A new measure of global mental wellbeing was recently released through a series of papers from Harvard University and Baylor, in which countries like Indonesia and Philippines are suddenly far higher than the European welfare states that are typically considered among the most content.
Every year, the UN Sustainable Development Program, Oxford University, and Gallup publish the World Happiness Report (WHR) with something akin to fanfare, especially by European countries who enjoy high rankings on the index.
Describing itself as “the world’s foremost publication on global wellbeing and how to improve it,” it’s led to an association with the Scandinavian countries as the happiest places on Earth, in particular having Finland rank #1 for 8 years in a row. Yet rich countries fill the top 25 spots, with all but 4 being of non-Euro-Western culture, or 3 depending on how one considers Israel, and 2, arguably 1 of 25 being a middle-income country or lower.
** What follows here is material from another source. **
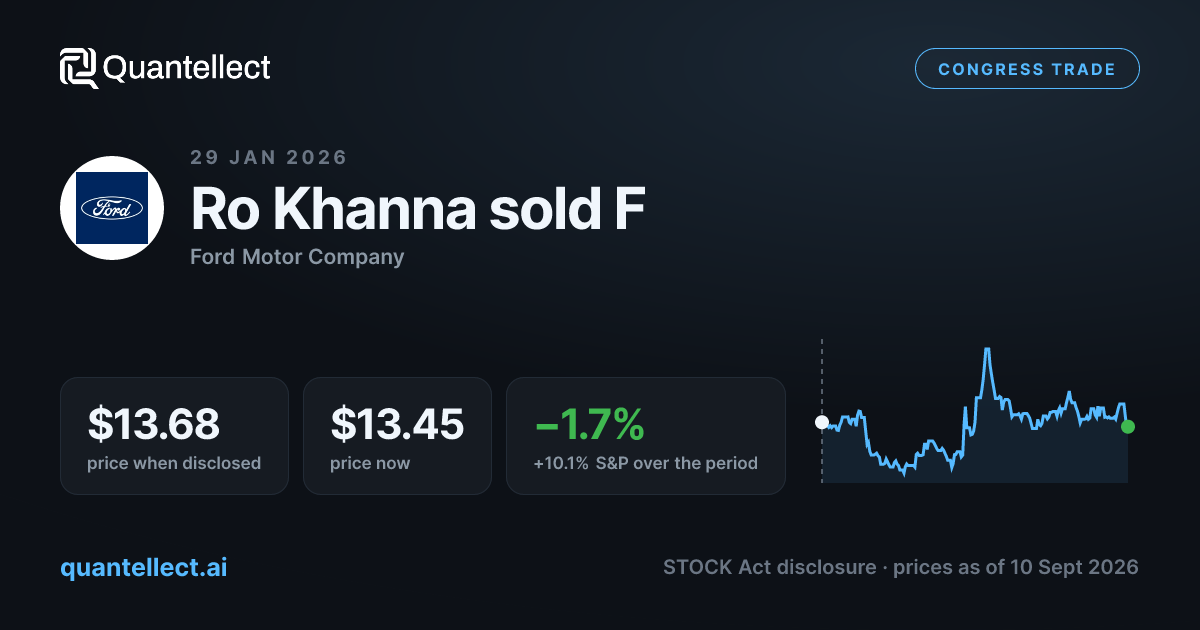Viewport: 1200px width, 630px height.
Task: Click the Quantellect brand name text
Action: coord(187,68)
Being published since 2018, the rankings shift around from edition to edition, but it seems that the secret to happiness is being rich and preferably Nordic. If that conclusion is unsatisfying, an alternative in global mindset evaluation has emerged in the Global Flourishing Study (GFS), published not necessarily in direct opposition to the World Happiness Report, but with an understanding by the authors that something different could be done to study human mental wellbeing.
“There’s no single question that can be asked to evaluate well-being. For example, economic indicators such as gross domestic product (GDP) don’t tell us how people in a given country are faring—loneliness, societal division and meaninglessness can be rife even in the richest countries,” the authors wrote in a comment article that accompanied their papers. “All societies need high-quality flourishing data collection, focused on each nation’s and culture’s priorities, throughout the world. Here, we call on countries around the globe to advance this work”.
The World Happiness Report considers GDP per capita, welfare support, freedom, inequality, healthy life-expectancy, perception of corruption, positive emotions, negative emotions, and propensity to donate, volunteer, or help a stranger. By contrast, the GFS opted for a more nuanced approach, particularly as it regarded the measurement of financial wellbeing, which was done subjectively rather than objectively like in the WHR. Dividing the measurements between happiness, health, meaning, character, relationships, and financial stability, it quantified them by thorough definitions and measured them by two questions each.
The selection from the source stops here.